Moonrise on the lake 🌕 I spent this night shivering and laughing under a clear, cold sky full of stars with people I love just to witness something beautiful. We mooned the moon and laughed ourselves hoarse, and I'm so incredibly grateful for every silly second. I came to a realization this year that I feel compelled to share here, for whomsoever may need it: Avoiding fear, sadness or anger is not the same thing as being happy. I live my sadness every day, but I don't resent it anymore. Instead, I do it now so that the wonderful moments of joy I do find are not in order to forget, but to inhabit and enjoy for their own sake. It's not easy. In fact, I'd say it takes much more effort to consciously do than it does to just stay sad, but with all my heart, I cannot tell you how worth it it is. And for those suffering from depression, I know how dark and endless that tunnel can feel, but if happiness seems impossible to find, please hold on to the possibility of hope, faint though it may be. Because I promise you, there're enough nights under the same yellow moon for all of us to share, no matter how or when you find your way there.
The Instagram post comes about a year after the death of her father, who lost his battle with depression on August 11, 2014.
In the caption, Williams talks about coming to a realization this past year, one that she felt “compelled to share” with her followers. She went on to talk about her own experience grappling with sadness and grief.
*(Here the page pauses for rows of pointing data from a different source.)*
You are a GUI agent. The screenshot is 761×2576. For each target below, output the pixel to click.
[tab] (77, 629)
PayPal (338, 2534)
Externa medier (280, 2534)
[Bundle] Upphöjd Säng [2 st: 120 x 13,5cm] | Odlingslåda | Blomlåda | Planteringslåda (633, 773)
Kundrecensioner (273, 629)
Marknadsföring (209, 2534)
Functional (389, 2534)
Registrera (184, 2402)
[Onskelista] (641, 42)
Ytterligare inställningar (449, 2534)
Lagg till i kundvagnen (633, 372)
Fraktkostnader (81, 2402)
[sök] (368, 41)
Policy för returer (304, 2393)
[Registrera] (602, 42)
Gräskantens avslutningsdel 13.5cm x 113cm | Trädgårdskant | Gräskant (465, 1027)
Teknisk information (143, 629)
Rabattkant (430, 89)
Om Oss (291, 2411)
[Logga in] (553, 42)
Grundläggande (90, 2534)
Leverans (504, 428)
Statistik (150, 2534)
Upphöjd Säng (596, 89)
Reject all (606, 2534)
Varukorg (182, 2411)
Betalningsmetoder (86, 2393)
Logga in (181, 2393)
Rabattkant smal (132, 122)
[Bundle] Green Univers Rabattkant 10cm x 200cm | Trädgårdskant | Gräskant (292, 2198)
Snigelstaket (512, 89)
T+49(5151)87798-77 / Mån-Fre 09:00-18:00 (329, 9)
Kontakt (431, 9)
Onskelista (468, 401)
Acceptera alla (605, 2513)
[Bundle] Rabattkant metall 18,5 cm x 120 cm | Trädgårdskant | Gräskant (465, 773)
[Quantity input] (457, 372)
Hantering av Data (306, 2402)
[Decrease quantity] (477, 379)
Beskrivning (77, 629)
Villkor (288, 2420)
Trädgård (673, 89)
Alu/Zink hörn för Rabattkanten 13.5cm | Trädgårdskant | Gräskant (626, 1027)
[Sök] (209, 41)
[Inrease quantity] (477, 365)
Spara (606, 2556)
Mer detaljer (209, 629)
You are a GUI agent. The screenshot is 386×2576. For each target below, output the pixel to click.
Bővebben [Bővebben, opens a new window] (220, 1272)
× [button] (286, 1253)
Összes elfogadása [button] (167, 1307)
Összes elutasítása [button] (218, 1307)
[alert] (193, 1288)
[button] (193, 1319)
“Avoiding fear, sadness, or anger is not the same thing as being happy,” Williams wrote. “I live my sadness every day, but I don’t resent it anymore.”
Williams explained that her willingness to feel pain has allowed her to fully experience happiness in her life, as well.
“The wonderful moments of joy I do find are not in order to forget, but to inhabit and enjoy for their own sake,” Williams wrote.
The 26-year-old then reached out to anyone battling mental illness, offering support and sympathy.
“And for those suffering from depression, I know how dark and endless that tunnel can feel,” Williams wrote, “but if happiness seems impossible to find, please hold on to the possibility of hope, faint though it may be.”
An outpouring of gratitude for Williams’s words came in the days following her post. Many of those who commented shared personal stories of grief, loss, or battles with mental illness.